» **Extrait**
---*---

Suite à ma lettre, j'ai obtenu une réunion.
En face de moi, quatre maîtresses : la directrice, la maîtresse de ma fille, la maîtresse de l'enfant qui violente ma fille, et une maîtresse neutre qui prend des notes.
A côté de moi, un membre d'une association de parents d'élèves, neutre, qui est là pour écouter, et aussi pour agir en mon nom et aux noms d'autres parents dont les filles aussi subissent des violences.
Pendant une heure trente, nous allons parler d'un enfant de quatre ans qui brutalise des filles. Qui tape leurs tête contre les murs, qui les attrape par derrière, tire leurs cheveux, pince leurs bras, tape leurs jambes. Qui les menace verbalement, qui s'arrange pour qu'un autre enfant les tienne pour les taper tranquille, qui mets ses mains autour de leurs cous et serre. Je connais seulement son prénom, c'est à peine si je connais son visage. Je sais qu'il est beau et blond, je sais qu'il ne me regarde jamais dans les yeux, ne me vois pas, je ne fais pas partie de son monde.

---*---

(Données de coordonnées des éléments)
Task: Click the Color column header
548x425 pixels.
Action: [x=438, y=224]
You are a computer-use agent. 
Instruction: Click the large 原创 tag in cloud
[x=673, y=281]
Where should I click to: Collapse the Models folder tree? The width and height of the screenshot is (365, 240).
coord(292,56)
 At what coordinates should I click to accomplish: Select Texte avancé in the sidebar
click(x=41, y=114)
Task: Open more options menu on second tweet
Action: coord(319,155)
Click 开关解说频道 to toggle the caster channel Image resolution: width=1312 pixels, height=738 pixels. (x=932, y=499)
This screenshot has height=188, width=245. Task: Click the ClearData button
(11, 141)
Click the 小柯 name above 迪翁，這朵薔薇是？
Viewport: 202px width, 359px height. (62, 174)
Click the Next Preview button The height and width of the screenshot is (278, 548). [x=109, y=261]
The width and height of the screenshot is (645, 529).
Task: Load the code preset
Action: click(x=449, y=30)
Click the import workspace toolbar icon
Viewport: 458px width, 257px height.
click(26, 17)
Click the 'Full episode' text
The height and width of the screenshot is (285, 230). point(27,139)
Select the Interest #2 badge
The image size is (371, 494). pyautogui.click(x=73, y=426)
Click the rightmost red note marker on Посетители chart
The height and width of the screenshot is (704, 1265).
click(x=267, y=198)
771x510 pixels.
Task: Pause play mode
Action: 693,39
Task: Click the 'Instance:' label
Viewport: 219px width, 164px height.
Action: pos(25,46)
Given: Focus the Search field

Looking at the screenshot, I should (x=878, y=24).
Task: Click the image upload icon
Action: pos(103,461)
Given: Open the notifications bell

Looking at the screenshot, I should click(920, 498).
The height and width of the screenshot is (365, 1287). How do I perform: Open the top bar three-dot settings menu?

---*---

» **Série d'exercices**
• a. Répondez à ces questions sur le récit de la réunion à l'école.
(i) Combien de maîtresses se trouvent en face de la personne qui raconte ?
(ii) Que fait la maîtresse neutre pendant la réunion ?
(iii) Combien de temps dure la discussion au sujet de l'enfant de quatre ans ?
• b. Citez toutes les maîtresses présentes à la réunion, telles que le récit de la réunion à l'école les désigne.
• c. Prolongez le récit de la réunion à l'école après la phrase qui se termine par « je ne fais pas partie de son monde ».
Les enregistrements n'ont aucun rôle à jouer ici.

» **Liste des réponses**
• a.
(i) Quatre.
(ii) Elle prend des notes.
(iii) Une heure trente.

• b.
La directrice
La maîtresse de ma fille
La maîtresse de l'enfant qui violente ma fille
Une maîtresse neutre qui prend des notes

• c.
Pendant une heure trente, les maîtresses vont expliquer ce qu'elles ont mis en place, les aménagements, la difficulté de gérer un enfant qui ne communique pas. Qui ne joue pas.
Qui ne sait pas jouer.
Pendant une heure trente, nous allons être face à quatre membres de l'Education Nationale prises dans un étaux. Elles, elles ont en face un inspecteur qui exige d'avoir un compte rendu de la réunion, mais qui refuse aussi de leur donner des moyens - humains, financier, humains surtout je crois - qui leur refuse des moyens, un soutien, quelque chose qui leur permette de faire face chaque jour.
Des femmes dépassées. La directrice avouera ne pas avoir fait de signalement particulier. Depuis la loi sur le handicap, elle a 36 élèves (sur 234) qui ont besoin de RASED, de maître E, de maître G (venu une seule fois en coup de vent cette année), d'AVS, d'éducateurs spécialisé.
Elle a signalé les 36. Elle a rempli son contrat. Après tout, la retraite, c'est pour juin. Et le gamin, dans 18 mois il passe en primaire. Une primaire surpeuplée (18 classes, plus de 450 élèves), avec un directeur débordé, qui attendra 5 ans qu'il passe au collège, etc...
Le gamin dont on parle, l'enfant qui brutalise ma fille, c'est presque un bébé encore. C'est un enfant en souffrance, une personne, qui a le droit à l'accompagnement dont il a besoin. Qui a le droit de grandir en confiance et de devenir un adulte équilibré, dans le respect de lui-même et dans le respect des femmes.
Les genoux m'en tremblent.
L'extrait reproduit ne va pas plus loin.